Google may one day make our virtual avatars more expressive by tracking our eyes. This is according to a patent published last week in which the company details a system for “Classifying Facial Expressions Using Eye-Tracking Cameras.” According to the description, the method uses “one or more eye tracking sensors implemented into one or more head mounted devices.”
Eye-tracking is thought to be one of the next big things for VR, though that’s largely because an accurate, reliable system will enable foveated rendering, which only fully renders the area of a screen the user is directly looking at. Google, however, wants to use an algorithm to scan a user’s expression in real-time and then translate that into a virtual expression on their avatar.
The patent also notes that these expressions could be personalized, which we’d guess means developers would be able to make reactions work with their style of avatar.
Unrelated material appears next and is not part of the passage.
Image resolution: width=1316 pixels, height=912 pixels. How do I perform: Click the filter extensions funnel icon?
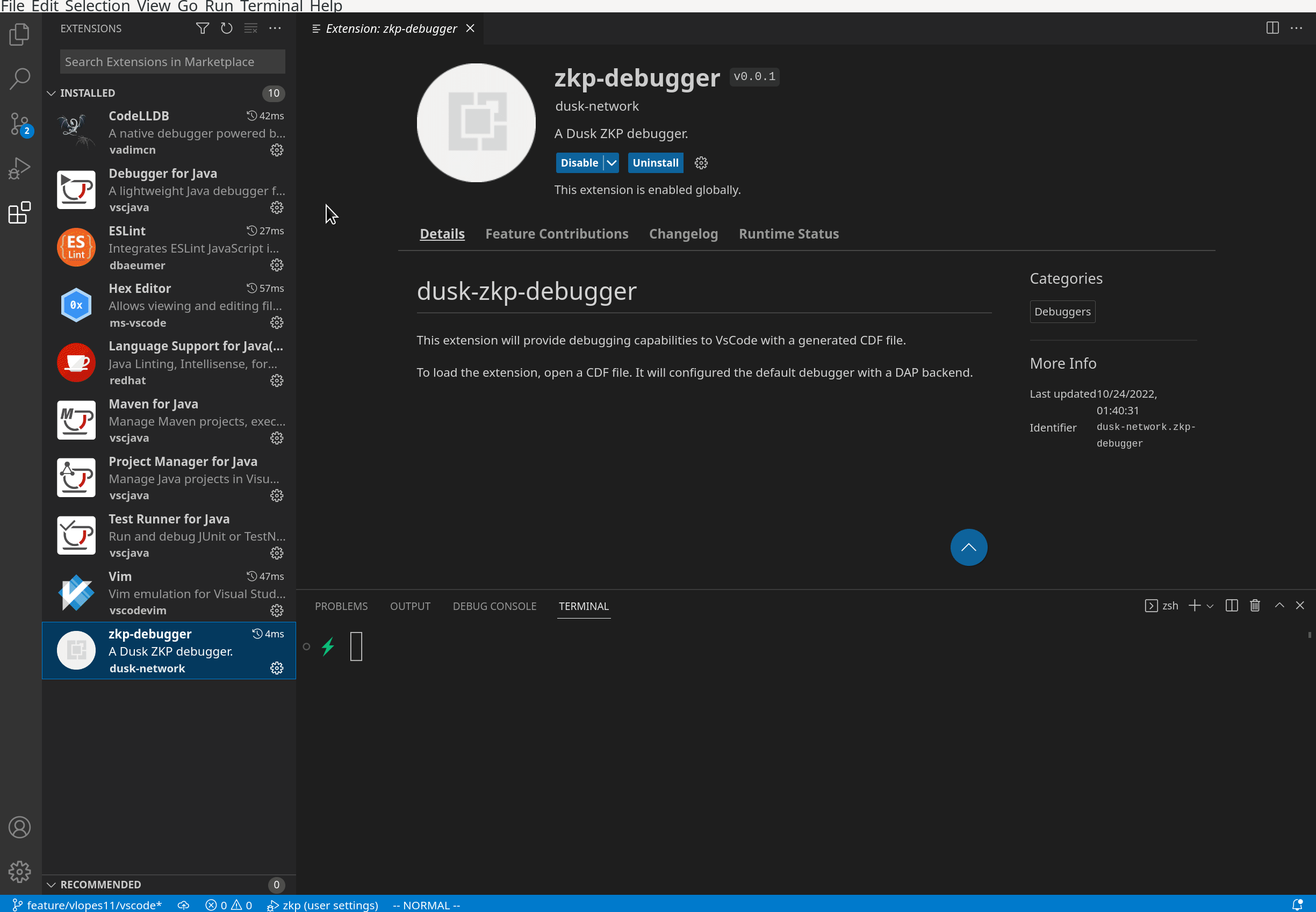coord(202,28)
The cheery little diagram below shows you how slight changes in the size and shape of an eye could change what others see when they look at your virtual avatar.
If accurate, such a system could be revolutionary to social VR applications which, notably, Google doesn’t have yet. Of course, it also doesn’t have a VR headset with an embedded eye-tracking sensor just yet but, if it did, you’d have to imagine this was just one of a variety of potential uses for the tech.
Given that Google only just released the Lenovo Mirage Solo Daydream headset (and is busy bringing 6DOF controllers to it), we wouldn’t expect to see anything come of this patent for a good while yet.